== RECORDS TO USE
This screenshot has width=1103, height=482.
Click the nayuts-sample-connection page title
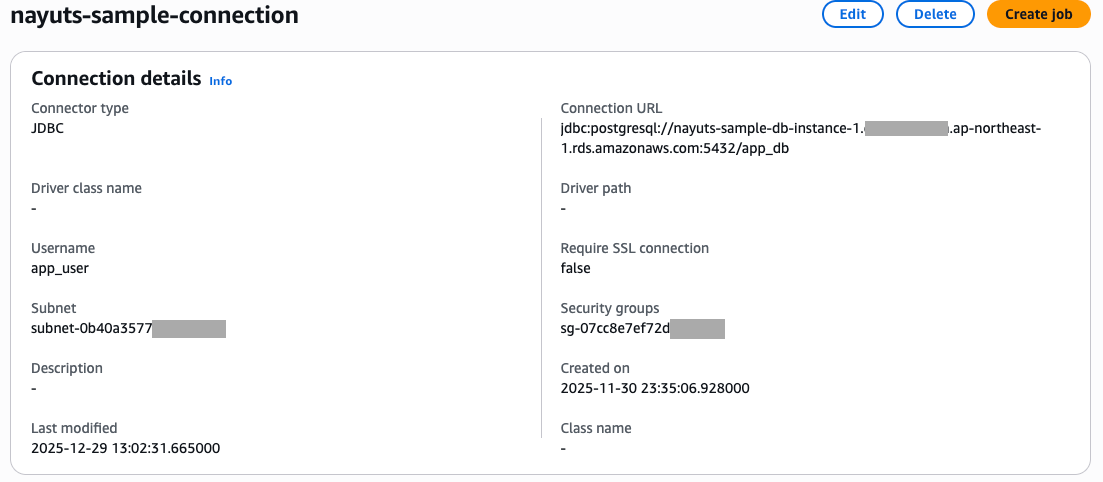point(154,16)
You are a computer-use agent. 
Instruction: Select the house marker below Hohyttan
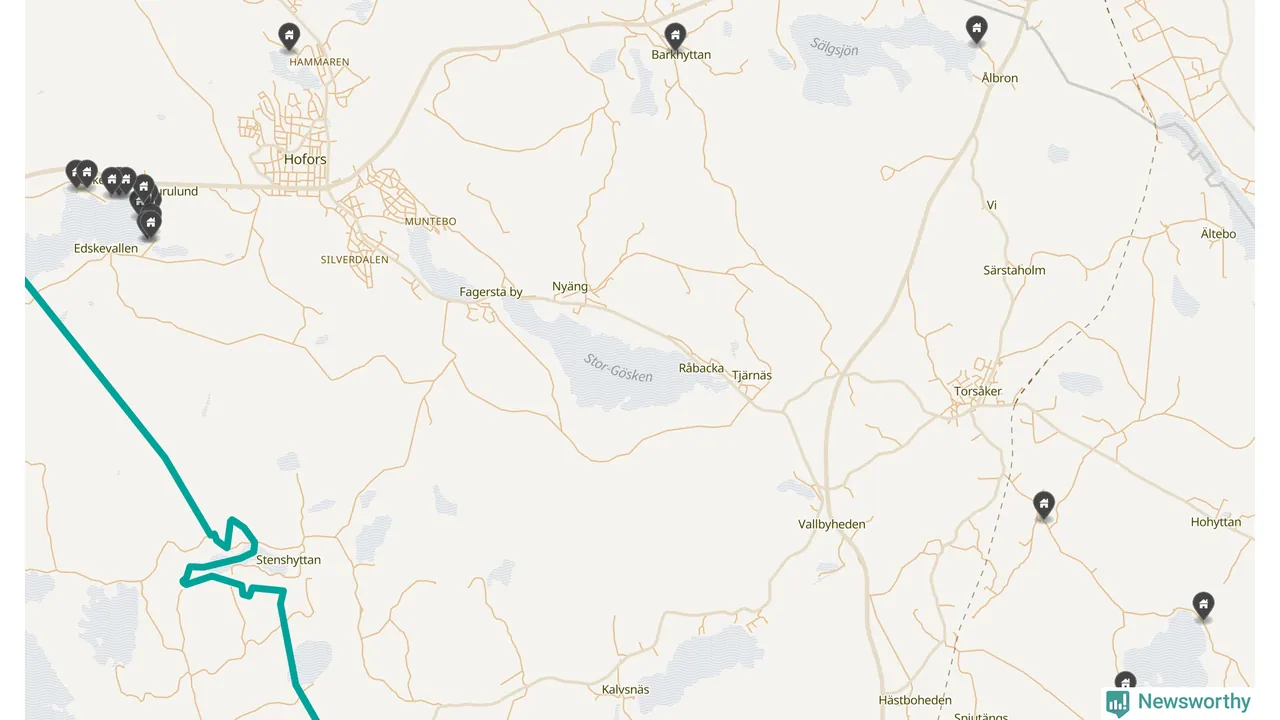[x=1204, y=605]
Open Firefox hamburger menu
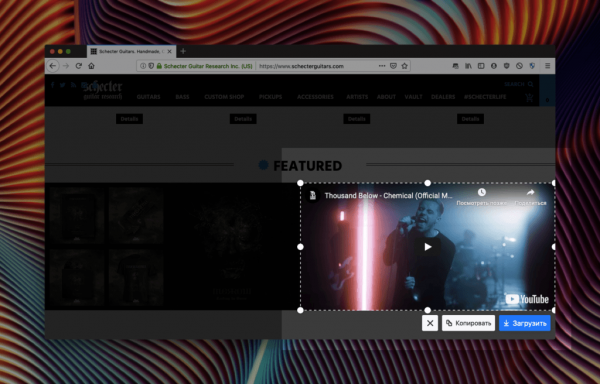Viewport: 600px width, 384px height. (548, 66)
====
TASK STATEMENT
Leave out the pictures and retype the rest of the entries exactly.

WRITTEN ANSWER
This screenshot has width=1103, height=482.
Click the nayuts-sample-connection page title
point(154,16)
You are a computer-use agent. 
Instruction: Select the house marker below Hohyttan
[x=1204, y=605]
Open Firefox hamburger menu
Viewport: 600px width, 384px height. (548, 66)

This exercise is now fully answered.